I set up a table at a local pizza place the other night to promote Renewal in the Wilderness. When people came in for supper I handed out stickers. And, if they wanted, I told them about what we’re about.

I’ve been telling the same tale for four years now. I keep it short and tight at first. “We guide wilderness trips and nature retreats for people doing good things in the world.” If their eyes don’t glaze over, better yet, if their eyes spark a little, I flesh out my tale with some of the particulars.
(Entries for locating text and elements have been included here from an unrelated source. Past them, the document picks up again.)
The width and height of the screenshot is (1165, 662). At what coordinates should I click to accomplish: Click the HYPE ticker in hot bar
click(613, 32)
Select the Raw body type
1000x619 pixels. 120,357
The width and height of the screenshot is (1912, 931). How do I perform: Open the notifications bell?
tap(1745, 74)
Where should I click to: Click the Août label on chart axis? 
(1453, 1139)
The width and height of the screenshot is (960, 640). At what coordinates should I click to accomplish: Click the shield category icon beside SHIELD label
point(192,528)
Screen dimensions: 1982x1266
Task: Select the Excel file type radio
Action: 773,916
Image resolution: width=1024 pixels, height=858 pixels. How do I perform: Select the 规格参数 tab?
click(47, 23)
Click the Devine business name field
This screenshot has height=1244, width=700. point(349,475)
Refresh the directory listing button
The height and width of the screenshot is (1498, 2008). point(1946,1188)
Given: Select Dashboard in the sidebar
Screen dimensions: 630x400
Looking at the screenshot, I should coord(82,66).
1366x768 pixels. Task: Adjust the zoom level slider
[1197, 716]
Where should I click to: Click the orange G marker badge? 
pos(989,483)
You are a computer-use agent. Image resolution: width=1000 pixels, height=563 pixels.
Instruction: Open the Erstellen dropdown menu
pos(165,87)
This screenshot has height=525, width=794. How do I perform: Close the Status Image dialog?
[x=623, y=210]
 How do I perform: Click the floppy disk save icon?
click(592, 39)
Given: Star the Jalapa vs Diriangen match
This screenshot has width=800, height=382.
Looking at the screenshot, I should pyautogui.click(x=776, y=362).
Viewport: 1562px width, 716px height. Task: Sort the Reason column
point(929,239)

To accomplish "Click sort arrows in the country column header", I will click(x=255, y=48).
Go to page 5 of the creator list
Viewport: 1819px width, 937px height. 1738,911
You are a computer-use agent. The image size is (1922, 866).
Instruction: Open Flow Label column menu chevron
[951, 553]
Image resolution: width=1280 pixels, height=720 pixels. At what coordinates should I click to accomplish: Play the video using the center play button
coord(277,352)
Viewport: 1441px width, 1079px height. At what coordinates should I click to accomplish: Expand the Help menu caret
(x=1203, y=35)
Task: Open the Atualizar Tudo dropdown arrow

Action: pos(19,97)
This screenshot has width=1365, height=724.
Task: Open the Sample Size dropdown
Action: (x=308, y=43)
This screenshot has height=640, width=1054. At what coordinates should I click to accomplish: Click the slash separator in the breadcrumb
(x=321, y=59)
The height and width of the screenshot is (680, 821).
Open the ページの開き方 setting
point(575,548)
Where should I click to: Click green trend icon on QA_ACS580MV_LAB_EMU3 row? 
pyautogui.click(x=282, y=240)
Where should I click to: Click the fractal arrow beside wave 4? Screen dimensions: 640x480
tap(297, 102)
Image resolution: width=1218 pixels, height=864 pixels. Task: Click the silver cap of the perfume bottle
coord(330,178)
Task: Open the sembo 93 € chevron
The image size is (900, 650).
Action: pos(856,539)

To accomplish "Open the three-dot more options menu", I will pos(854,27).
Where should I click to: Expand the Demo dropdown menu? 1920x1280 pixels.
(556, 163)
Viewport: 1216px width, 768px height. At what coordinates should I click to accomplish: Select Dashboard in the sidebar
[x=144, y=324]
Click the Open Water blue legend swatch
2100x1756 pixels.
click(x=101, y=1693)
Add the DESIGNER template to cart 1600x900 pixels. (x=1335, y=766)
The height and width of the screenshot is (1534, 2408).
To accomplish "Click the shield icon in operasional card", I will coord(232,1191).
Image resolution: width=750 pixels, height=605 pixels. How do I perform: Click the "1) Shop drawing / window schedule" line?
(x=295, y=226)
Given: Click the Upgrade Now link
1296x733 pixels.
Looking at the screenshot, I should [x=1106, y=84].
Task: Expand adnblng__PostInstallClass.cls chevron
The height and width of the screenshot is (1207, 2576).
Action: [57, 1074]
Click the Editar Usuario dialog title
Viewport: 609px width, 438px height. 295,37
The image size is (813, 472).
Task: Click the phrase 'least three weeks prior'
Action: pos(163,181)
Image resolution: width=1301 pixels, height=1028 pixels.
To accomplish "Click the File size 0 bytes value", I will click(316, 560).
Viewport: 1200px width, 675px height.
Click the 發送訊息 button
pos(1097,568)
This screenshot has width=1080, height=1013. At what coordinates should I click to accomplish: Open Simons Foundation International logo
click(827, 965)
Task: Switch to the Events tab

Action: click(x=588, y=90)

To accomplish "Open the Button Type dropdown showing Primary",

One person, a fifth grader who had just finished up her first day back at school, looked at me with curious regard and asked, “What’s a retreat?”

Indeed.

I didn’t tell her this exactly, but something like it:

It’s a temporary autonomous zone where those closest to the centers of despair can gather with anonymity and safety to voice their doubts and express frustration. Where they can stop being part of the solution for a while, stop fixating on the fix for a bit. It’s not a threshold from one place or way of being to another, but a sort of non-place where being is suspended. The purpose is not to surge the self with a boost of adrenaline, but to heighten the senses by dulling the rhythms of movement through a day. It’s stepping out to get away from straight lines and abstractions of space. It’s getting healed by the redundancy of the natural world. It’s space to be a human animal, and not much else. It’s reciprocity with the elements. It sustains the world’s healers. And it’s where wild nature becomes a friend. Where wild places, labeled as such or not, become vital relationships. Vital and mutual.

She nodded, took a sticker, and walked away to finish her math homework.